Work to be completed: Copy exactly the lines of the material below that run from the one containing "Image resolution: width=195" through the one containing "Task: Switch to the Spot tab". Copy no other lines.

Source data:
----------------

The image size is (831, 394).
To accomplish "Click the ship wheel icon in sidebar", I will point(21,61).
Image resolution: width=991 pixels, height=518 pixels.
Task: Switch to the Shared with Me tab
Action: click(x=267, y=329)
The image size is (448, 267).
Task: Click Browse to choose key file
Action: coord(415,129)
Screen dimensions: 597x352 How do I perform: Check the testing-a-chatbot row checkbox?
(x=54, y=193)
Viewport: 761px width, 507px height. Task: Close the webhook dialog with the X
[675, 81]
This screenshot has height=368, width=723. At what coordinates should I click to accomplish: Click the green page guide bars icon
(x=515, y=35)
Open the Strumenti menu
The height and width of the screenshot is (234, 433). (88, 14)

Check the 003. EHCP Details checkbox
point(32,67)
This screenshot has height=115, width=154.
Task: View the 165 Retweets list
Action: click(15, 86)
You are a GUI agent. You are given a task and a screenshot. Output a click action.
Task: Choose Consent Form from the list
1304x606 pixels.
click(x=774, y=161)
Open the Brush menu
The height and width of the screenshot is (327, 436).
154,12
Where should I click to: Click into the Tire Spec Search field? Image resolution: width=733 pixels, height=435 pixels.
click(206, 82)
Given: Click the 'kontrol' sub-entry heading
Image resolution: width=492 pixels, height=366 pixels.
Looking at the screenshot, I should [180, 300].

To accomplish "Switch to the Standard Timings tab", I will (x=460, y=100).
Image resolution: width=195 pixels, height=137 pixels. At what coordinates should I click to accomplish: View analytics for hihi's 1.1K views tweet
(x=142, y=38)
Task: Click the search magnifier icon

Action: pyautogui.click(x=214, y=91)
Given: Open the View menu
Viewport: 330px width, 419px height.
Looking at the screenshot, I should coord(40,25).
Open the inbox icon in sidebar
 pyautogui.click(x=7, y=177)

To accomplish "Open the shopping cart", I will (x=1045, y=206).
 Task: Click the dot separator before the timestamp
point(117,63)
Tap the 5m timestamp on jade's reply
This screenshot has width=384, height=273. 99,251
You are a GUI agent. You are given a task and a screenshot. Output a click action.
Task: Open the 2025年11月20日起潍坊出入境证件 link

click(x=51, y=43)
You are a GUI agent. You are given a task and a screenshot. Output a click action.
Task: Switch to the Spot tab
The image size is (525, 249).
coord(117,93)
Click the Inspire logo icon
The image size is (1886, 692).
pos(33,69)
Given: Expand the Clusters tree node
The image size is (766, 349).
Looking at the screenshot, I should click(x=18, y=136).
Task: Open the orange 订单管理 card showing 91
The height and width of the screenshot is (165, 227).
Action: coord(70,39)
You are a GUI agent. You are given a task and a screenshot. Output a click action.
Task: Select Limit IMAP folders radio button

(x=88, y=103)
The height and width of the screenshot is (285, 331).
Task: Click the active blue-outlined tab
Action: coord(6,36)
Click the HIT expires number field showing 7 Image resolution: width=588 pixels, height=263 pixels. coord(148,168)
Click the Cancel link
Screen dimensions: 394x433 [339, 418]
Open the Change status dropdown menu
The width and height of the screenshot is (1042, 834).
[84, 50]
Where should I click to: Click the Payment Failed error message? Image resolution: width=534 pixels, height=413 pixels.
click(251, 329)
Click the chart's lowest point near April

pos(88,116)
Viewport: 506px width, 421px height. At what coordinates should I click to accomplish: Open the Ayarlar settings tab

----------------

Output below:
Image resolution: width=195 pixels, height=137 pixels. At what coordinates should I click to accomplish: View analytics for hihi's 1.1K views tweet
(x=142, y=38)
Task: Click the search magnifier icon

Action: pyautogui.click(x=214, y=91)
Given: Open the View menu
Viewport: 330px width, 419px height.
Looking at the screenshot, I should coord(40,25).
Open the inbox icon in sidebar
 pyautogui.click(x=7, y=177)

To accomplish "Open the shopping cart", I will (x=1045, y=206).
 Task: Click the dot separator before the timestamp
point(117,63)
Tap the 5m timestamp on jade's reply
This screenshot has width=384, height=273. 99,251
You are a GUI agent. You are given a task and a screenshot. Output a click action.
Task: Open the 2025年11月20日起潍坊出入境证件 link

click(x=51, y=43)
You are a GUI agent. You are given a task and a screenshot. Output a click action.
Task: Switch to the Spot tab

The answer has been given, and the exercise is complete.